Vous sentez-vous israélienne au même titre qu’une habitante d’Ashdod ou de Tel Aviv ?
Absolument ! Et pourtant, je n’ai pas les mêmes droits que les autres citoyens d’Israël. En Judée Samarie, nous sommes soumis à un autre régime du fait de l’administration civile des Territoires, sous l’autorité de l’armée. Nous avons les mêmes obligations que le reste des citoyens, mais pas les mêmes droits. C’est aussi le sens de notre campagne. Nous n’avons toujours pas véritablement gagné la guerre des Six Jours. En 1967, on a laissé le statut de la Judée Samarie en point d’interrogation. Il ne faut donc pas s’étonner si le monde s’est cru autorisé à nous traiter d’occupants ! Si nous avions établi la Judée Samarie comme partie intégrante du pays le jour de la victoire, personne n’aurait rien dit. Mais on ne l’a pas fait. Il n’est pas normal que depuis maintenant 51 ans, ce soit encore l’administration civile qui gère notre région. Et ce statu quo n’est pas tenable sur le long terme. Chaque jour qui passe, les Arabes s’emparent en zone C d’une autre colline, d’un autre lopin de terre. Je le vois quotidiennement de ma fenêtre.

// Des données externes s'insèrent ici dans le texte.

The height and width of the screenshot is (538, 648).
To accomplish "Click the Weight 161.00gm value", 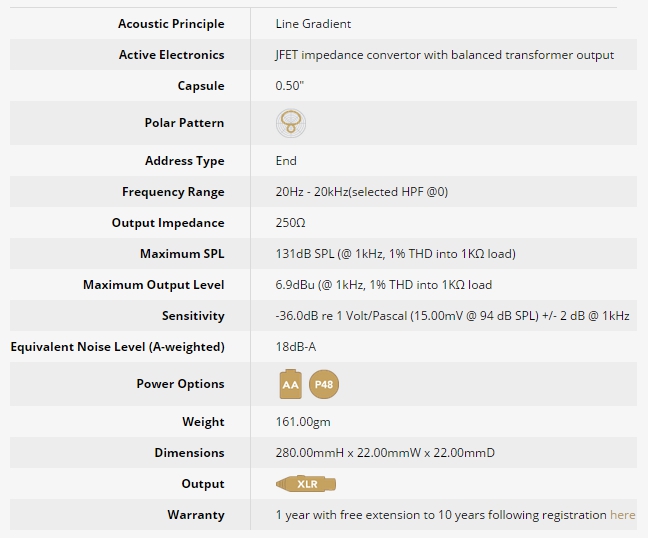I will pos(303,422).
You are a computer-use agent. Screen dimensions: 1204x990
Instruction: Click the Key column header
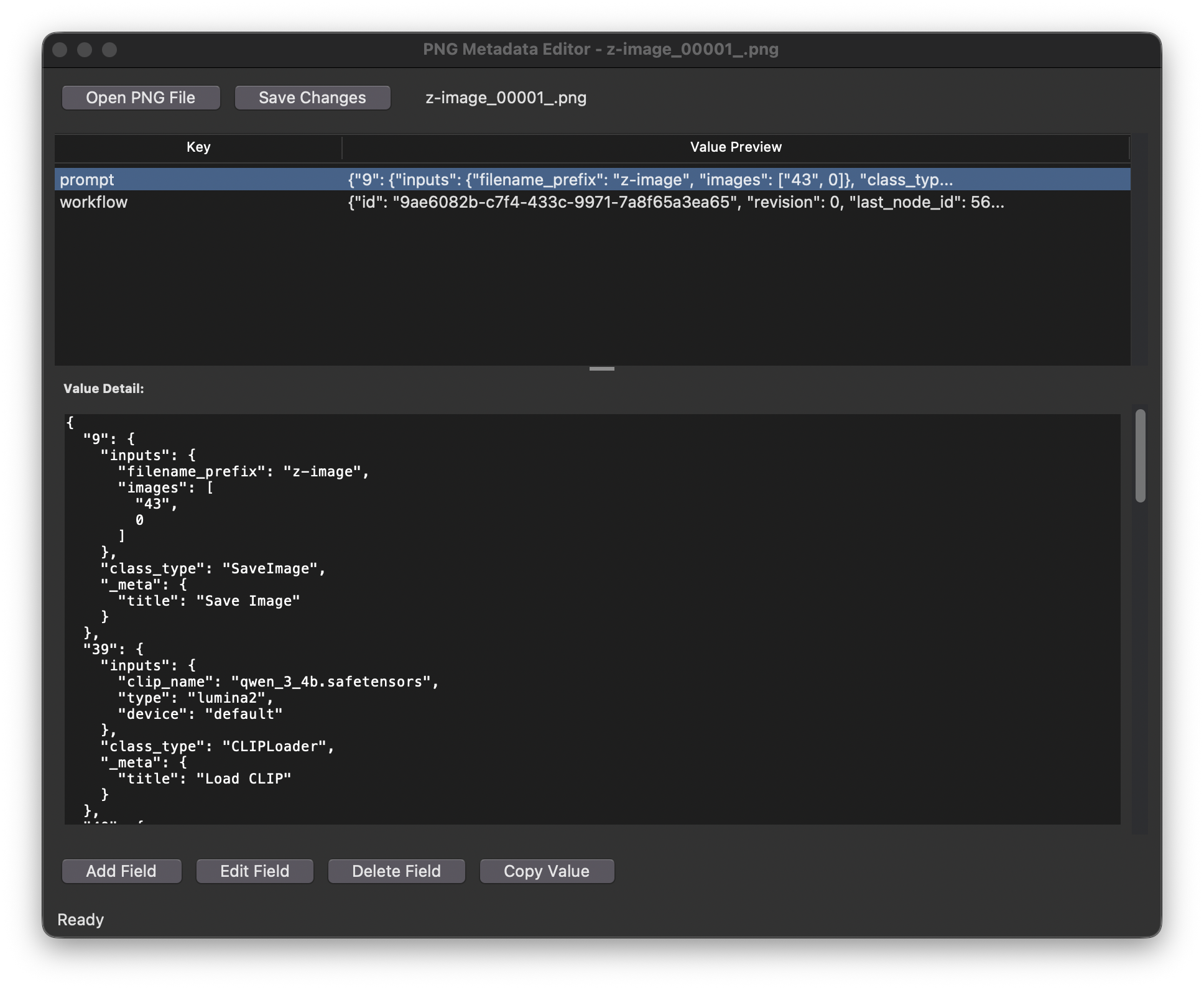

Un Israélien du centre pays perçoit-il vraiment la Judée Samarie comme faisant partie d’Israël, quand certains ne viennent même pas à Jérusalem ? Leur parler de votre région, c’est comme leur parler d’une autre planète !
C’est vrai, mais je crois que c’est
en train de changer. Le fait qu’ils ne ressentent pas la Judée Samarie
aujourd’hui à Tel Aviv, c’est parce que nous sommes en Judée Samarie. Parce que
des Juifs y habitent et que l’armée s’y trouve. Ce n’est pas l’armée qui nous
garde, c’est nous, avec l’armée, qui gardons nos frères de Tel Aviv. Grâce à
cela, il n’y a pas de missiles tirés de la région contre le centre d’Israël. S’ils
devaient ressentir à Tel Aviv la Judée Samarie, cela voudrait dire que nous n’y
serions plus. Car alors, les tirs sur la région du Gush Dan et l’aéroport
Ben-Gourion seraient quotidiens. Chaque fois qu’une roquette de Gaza s’abat sur
Sdérot, ceux qui connaissent un tant soit peu la carte d’Israël comprennent ce
que cela veut dire. Pour moi, c’est une certitude : si nous quittons la Judée
Samarie pour la donner aux Arabes, ce sera la fin du reste du pays. Nous
voulons la souveraineté, non pour conserver nos maisons en Judée Samarie, mais
pour garder tout l’Etat d’Israël, qui ne peut survivre sans la Judée Samarie.